**EXERCISE DESCRIPTION**
Rewrite the entries in the stretch from the line containing "Viewport: 1344px width, 535px height." through the line containing "[x=351, y=308]", changing "checkbox" to "check box" and keeping everything else the same.
MATERIAL FOR THIS TASK start
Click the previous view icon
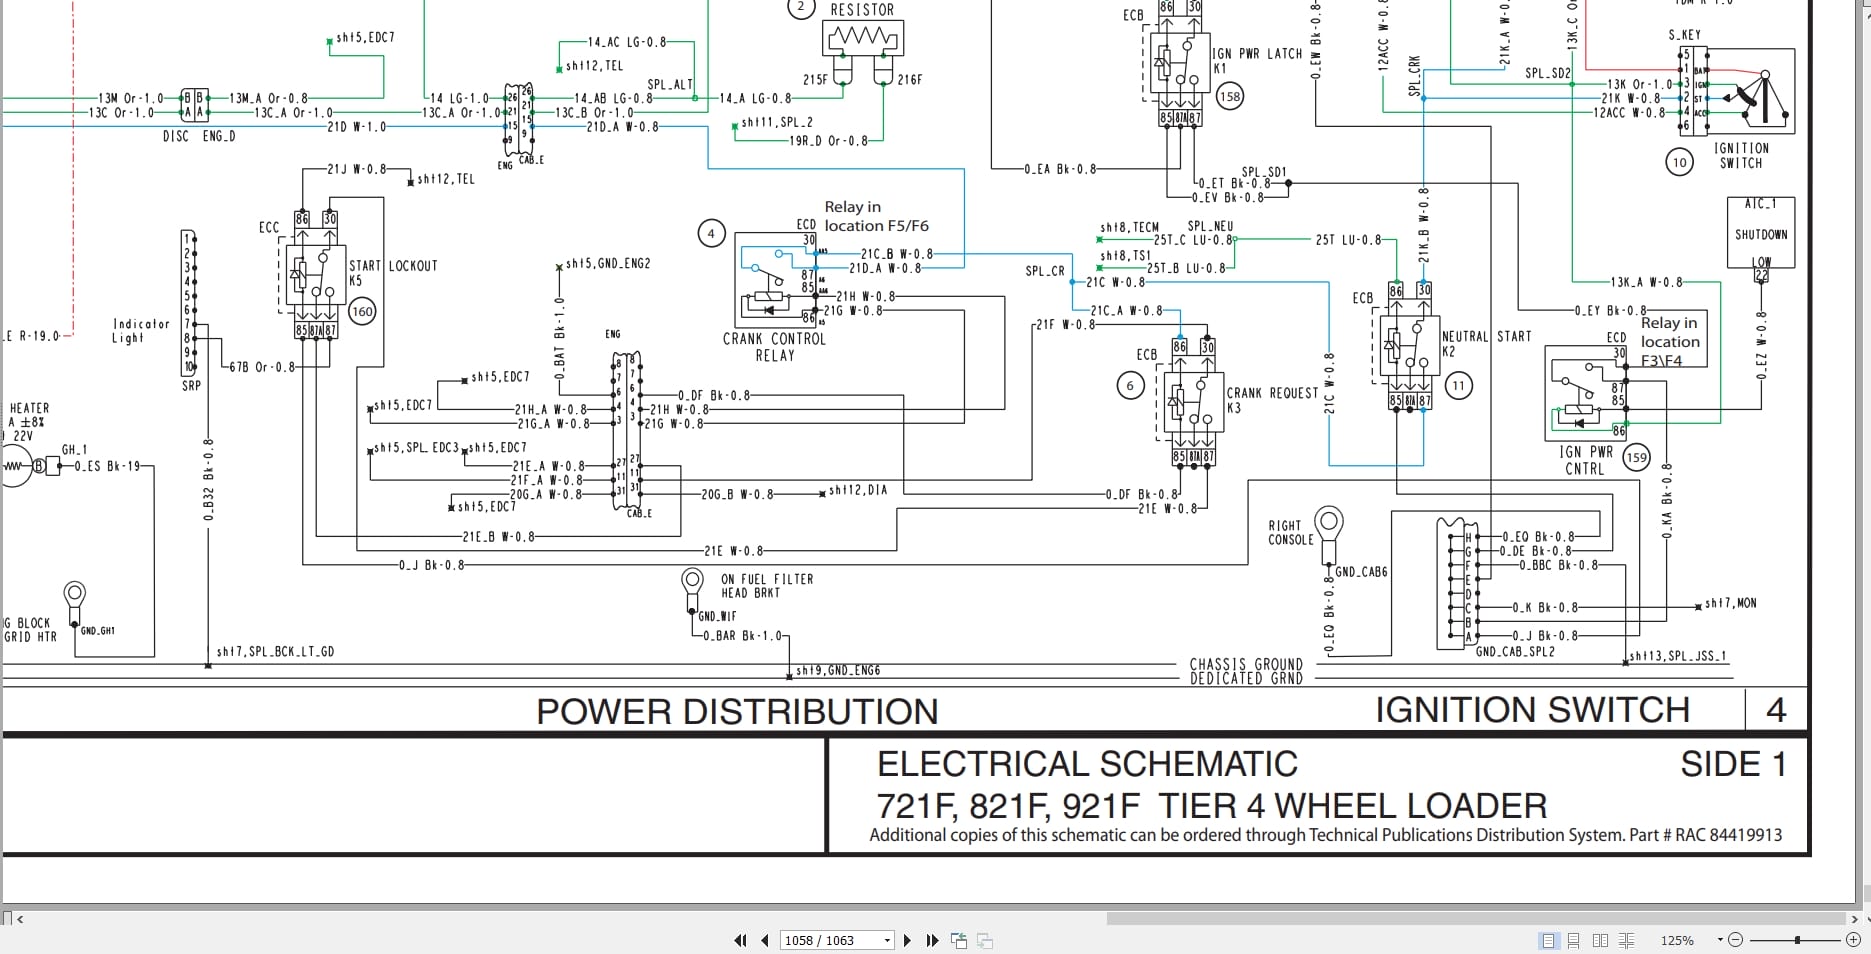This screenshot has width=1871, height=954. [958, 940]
MATERIAL FOR THIS TASK end
MATERIAL FOR THIS TASK start
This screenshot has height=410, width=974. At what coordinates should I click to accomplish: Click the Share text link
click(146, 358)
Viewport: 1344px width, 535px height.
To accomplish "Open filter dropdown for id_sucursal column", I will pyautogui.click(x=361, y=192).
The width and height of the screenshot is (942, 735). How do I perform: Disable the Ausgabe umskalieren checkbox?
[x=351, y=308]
MATERIAL FOR THIS TASK end
MATERIAL FOR THIS TASK start
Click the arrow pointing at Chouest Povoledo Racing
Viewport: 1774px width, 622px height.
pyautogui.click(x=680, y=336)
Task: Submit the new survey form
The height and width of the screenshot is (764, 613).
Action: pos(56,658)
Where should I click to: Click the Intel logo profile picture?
MATERIAL FOR THIS TASK end
**THE RESULT**
Viewport: 1344px width, 535px height.
To accomplish "Open filter dropdown for id_sucursal column", I will pyautogui.click(x=361, y=192).
The width and height of the screenshot is (942, 735). How do I perform: Disable the Ausgabe umskalieren check box?
[x=351, y=308]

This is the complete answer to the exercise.